Following a stroke, the ailing Manning opted to retire from politics leaving his successor, Keith Rowley, to be engaged in a most challenging duel for the prize of leading a new administration in Port of Spain based on the outcome of the elections duel between the PNM and the incumbent People’s Partnernship coalition administration that’s firmly controlled by Persad-Bissessar’s United National Congress (UNC).
Interestingly, while a public opinion poll conducted for the Trinidad Express by Solution by Simulation (SBS) gave a winning edge to the PNM for the coming elections, the party’s vice-chairman, Colm Embert, dismissed the SBS forecast as “unscientific”.
A former senior cabinet minister in PNM administrations, Embert was dismissive of the SBS’s forecast that if the elections were called now the PNM would win by a narrow margin (31 per cent to the People’s Partnership’s 26 per cent), with undecided electors estimated at 40 per cent. Yet, as Embert pointed out, the same survey reported the Prime Minister’s “favourability” rating at an impressive 50 per cent compared with Rowley’s at 33 per cent.

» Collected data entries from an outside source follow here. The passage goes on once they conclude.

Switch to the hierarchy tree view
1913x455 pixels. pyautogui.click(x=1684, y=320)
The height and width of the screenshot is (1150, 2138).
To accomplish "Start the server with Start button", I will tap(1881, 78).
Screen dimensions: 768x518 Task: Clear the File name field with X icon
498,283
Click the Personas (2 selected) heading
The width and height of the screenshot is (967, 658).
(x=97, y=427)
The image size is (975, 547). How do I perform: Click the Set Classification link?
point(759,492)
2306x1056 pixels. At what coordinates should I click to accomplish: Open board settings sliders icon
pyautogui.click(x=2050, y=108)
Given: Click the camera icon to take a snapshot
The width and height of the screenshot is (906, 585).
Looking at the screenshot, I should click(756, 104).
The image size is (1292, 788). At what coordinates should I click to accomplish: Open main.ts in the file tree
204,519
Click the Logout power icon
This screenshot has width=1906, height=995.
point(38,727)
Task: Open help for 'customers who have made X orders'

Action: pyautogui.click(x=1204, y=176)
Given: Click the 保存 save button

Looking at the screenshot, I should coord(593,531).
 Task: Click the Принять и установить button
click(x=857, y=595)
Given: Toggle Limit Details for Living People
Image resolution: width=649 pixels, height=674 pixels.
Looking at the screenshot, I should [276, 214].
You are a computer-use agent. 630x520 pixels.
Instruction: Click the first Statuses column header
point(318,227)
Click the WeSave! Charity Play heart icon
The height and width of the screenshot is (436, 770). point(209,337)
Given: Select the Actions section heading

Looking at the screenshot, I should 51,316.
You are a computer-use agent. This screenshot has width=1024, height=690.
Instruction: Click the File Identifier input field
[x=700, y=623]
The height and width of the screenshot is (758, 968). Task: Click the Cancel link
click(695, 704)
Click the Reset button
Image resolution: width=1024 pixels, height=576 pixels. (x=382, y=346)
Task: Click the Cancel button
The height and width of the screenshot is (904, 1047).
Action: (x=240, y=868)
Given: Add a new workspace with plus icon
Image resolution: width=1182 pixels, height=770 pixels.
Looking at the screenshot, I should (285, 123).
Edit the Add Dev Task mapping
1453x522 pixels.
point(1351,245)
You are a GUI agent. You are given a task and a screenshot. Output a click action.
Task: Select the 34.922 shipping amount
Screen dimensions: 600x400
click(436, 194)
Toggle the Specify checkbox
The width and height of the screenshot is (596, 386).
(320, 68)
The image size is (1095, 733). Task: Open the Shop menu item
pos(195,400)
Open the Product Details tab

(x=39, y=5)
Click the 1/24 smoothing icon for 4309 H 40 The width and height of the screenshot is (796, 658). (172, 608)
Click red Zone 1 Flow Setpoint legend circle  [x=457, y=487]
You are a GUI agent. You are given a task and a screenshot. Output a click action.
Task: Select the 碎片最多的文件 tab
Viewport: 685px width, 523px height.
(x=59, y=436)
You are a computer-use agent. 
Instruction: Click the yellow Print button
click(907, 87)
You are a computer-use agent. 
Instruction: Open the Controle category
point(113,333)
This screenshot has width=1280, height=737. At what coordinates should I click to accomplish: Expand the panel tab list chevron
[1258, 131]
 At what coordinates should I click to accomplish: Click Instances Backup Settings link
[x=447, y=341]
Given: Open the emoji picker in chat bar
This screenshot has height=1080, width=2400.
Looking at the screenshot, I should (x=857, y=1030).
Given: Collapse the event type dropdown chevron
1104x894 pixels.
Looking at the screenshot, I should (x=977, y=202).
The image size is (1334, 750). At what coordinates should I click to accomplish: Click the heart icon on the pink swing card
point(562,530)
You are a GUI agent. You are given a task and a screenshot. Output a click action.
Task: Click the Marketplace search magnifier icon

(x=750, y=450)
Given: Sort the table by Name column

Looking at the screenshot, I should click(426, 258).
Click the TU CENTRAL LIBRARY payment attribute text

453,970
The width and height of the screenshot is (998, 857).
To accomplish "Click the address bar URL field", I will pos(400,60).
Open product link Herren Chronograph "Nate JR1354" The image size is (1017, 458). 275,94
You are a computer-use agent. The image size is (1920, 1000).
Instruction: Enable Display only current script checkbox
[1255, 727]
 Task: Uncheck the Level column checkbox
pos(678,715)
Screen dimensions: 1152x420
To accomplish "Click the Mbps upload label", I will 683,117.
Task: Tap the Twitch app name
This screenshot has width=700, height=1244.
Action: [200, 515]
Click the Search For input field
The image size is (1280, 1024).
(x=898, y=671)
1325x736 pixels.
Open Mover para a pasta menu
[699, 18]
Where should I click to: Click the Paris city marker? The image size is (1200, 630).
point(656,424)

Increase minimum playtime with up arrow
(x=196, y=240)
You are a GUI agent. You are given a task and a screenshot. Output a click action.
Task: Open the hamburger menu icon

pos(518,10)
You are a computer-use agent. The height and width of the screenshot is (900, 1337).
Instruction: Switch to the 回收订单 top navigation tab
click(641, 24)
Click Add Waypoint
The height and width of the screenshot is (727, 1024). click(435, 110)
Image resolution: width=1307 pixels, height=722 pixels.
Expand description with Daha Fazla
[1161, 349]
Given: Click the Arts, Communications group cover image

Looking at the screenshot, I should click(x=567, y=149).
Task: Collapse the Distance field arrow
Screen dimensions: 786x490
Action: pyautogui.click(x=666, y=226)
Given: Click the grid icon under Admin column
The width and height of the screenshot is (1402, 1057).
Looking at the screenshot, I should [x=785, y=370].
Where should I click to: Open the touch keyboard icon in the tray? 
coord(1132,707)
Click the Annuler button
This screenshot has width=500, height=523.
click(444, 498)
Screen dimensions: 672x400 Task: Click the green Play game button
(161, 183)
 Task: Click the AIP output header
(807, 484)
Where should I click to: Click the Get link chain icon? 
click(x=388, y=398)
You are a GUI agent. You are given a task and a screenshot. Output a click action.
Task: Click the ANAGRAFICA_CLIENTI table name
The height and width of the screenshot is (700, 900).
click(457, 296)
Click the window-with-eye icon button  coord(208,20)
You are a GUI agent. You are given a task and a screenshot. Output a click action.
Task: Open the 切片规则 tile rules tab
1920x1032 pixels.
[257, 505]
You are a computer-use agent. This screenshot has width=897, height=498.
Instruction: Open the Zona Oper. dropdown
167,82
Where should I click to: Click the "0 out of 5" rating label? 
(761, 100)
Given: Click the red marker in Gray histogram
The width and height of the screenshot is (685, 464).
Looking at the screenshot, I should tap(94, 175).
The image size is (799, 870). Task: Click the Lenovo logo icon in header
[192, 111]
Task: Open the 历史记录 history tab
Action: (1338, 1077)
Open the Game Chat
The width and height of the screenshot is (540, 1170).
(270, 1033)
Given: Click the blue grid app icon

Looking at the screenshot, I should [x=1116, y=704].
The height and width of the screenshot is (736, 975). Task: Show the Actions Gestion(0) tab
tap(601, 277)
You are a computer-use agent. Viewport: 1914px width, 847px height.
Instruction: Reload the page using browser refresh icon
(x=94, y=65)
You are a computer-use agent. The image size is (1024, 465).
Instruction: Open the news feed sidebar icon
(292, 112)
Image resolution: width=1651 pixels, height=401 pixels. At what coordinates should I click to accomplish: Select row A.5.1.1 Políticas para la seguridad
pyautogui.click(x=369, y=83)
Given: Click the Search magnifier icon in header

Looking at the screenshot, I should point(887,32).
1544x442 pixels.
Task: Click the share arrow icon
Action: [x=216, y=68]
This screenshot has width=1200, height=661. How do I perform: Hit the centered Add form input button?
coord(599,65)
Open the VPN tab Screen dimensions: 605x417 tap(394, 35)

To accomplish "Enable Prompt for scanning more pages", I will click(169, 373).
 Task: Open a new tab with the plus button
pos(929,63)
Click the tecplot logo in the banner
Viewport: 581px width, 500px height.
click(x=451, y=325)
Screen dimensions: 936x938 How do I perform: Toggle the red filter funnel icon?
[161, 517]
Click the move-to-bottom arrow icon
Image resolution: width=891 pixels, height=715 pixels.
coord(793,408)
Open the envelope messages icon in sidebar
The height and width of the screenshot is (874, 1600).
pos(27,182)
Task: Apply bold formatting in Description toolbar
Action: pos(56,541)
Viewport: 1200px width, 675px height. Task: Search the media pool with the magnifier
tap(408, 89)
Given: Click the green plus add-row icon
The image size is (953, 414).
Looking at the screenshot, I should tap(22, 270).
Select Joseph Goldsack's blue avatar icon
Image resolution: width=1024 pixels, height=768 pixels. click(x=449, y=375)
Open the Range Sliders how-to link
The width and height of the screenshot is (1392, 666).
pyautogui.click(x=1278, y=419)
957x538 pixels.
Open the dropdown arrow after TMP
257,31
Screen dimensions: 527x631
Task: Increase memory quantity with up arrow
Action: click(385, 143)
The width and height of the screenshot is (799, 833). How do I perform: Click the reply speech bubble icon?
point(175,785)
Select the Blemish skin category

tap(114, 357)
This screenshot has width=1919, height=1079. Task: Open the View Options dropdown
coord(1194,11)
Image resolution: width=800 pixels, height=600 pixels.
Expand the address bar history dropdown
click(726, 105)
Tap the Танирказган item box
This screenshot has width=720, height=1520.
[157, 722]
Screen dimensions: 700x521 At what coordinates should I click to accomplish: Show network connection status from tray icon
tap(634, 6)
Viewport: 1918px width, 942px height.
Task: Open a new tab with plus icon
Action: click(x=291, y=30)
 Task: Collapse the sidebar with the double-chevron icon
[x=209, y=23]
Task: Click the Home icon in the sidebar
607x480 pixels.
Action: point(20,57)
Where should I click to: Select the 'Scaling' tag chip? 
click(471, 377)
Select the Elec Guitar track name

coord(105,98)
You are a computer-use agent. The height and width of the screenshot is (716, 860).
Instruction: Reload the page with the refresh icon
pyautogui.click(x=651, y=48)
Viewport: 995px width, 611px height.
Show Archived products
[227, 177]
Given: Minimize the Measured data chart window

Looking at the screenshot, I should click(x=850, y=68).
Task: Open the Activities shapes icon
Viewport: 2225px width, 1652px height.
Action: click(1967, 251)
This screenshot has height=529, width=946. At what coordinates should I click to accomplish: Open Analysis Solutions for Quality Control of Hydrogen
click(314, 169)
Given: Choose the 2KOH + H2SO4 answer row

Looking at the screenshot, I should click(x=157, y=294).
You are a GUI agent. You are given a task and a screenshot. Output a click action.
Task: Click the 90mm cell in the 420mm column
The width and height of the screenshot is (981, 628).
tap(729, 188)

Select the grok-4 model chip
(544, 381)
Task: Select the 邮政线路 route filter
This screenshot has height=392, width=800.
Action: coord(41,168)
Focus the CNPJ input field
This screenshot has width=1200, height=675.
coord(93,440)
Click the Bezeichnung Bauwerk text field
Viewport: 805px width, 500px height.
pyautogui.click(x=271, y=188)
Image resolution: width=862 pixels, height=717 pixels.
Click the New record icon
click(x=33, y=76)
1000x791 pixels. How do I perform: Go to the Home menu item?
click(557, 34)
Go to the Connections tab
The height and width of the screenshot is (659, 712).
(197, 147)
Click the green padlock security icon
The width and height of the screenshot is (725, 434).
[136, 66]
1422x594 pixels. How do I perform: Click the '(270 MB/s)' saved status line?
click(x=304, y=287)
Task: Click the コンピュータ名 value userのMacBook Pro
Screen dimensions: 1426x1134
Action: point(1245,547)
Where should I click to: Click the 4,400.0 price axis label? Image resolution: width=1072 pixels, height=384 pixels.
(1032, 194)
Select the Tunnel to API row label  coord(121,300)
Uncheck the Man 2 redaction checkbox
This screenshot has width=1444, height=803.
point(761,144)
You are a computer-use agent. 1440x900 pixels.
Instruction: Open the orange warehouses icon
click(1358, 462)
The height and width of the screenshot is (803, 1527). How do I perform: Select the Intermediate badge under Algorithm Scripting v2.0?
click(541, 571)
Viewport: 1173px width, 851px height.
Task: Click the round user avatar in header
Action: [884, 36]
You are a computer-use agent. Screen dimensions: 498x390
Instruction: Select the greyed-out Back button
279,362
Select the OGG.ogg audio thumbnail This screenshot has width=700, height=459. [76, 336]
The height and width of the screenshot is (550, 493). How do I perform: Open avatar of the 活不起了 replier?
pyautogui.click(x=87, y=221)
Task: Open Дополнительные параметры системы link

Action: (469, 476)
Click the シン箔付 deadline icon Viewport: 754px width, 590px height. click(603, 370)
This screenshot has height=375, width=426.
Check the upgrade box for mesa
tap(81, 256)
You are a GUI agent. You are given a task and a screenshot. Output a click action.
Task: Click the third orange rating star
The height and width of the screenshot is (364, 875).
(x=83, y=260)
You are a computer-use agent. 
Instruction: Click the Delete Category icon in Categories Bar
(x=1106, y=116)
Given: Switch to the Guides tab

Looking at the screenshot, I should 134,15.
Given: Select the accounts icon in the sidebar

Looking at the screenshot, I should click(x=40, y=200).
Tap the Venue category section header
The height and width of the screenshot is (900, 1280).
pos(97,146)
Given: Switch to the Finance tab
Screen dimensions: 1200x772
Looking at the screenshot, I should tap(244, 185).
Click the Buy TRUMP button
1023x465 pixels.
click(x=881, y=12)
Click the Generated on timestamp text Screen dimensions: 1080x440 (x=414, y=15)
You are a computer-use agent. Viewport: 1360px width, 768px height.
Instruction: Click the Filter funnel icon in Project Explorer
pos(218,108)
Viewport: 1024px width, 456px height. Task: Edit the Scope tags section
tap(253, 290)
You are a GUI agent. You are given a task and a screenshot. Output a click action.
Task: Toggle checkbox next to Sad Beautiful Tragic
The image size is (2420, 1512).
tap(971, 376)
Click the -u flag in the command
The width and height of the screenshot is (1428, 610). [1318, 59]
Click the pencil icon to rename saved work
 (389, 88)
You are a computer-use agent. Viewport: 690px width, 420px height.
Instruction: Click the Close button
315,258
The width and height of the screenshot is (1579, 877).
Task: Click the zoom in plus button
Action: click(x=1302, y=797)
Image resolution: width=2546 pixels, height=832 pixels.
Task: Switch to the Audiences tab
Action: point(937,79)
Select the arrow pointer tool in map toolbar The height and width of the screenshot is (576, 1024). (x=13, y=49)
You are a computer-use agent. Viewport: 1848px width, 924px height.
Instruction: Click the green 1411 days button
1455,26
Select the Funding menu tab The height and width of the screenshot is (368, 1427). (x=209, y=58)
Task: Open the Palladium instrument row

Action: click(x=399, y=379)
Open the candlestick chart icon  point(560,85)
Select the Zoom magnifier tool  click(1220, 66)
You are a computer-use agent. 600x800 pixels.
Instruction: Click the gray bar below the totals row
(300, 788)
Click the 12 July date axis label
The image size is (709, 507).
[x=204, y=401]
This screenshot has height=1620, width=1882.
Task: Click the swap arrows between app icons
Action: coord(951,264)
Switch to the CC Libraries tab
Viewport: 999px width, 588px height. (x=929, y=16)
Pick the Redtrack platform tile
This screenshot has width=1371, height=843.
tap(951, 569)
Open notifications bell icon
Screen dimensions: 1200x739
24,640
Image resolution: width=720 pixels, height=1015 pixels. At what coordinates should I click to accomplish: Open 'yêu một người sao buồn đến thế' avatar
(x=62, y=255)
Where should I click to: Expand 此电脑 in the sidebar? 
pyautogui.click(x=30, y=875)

Meanwhile, across in Guyana where, as in Trinidad and Tobago, the race factor has often been a challenging issue in the outcomes of parliamentary and local government elections, the incumbent PPP/Civic and its primary challenger for state power, People’s National Congress, would be locked in a straight fight for control of the executive presidency and the 65-member parliament.
The PPP/C has been on a constant winning streak for state power, ever since 1992 with the return of free and fair elections. But at the last elections in November 2011, while it once again retained the executive president position, it had to contend with a minority of one seat in the parliament, having secured 32 to the combined opposition parties 33 seats.
This is not a scenario likely to recur, either for the incumbent or the coalition of opposition parties.
• Rickey Singh is a noted Caribbean journalist.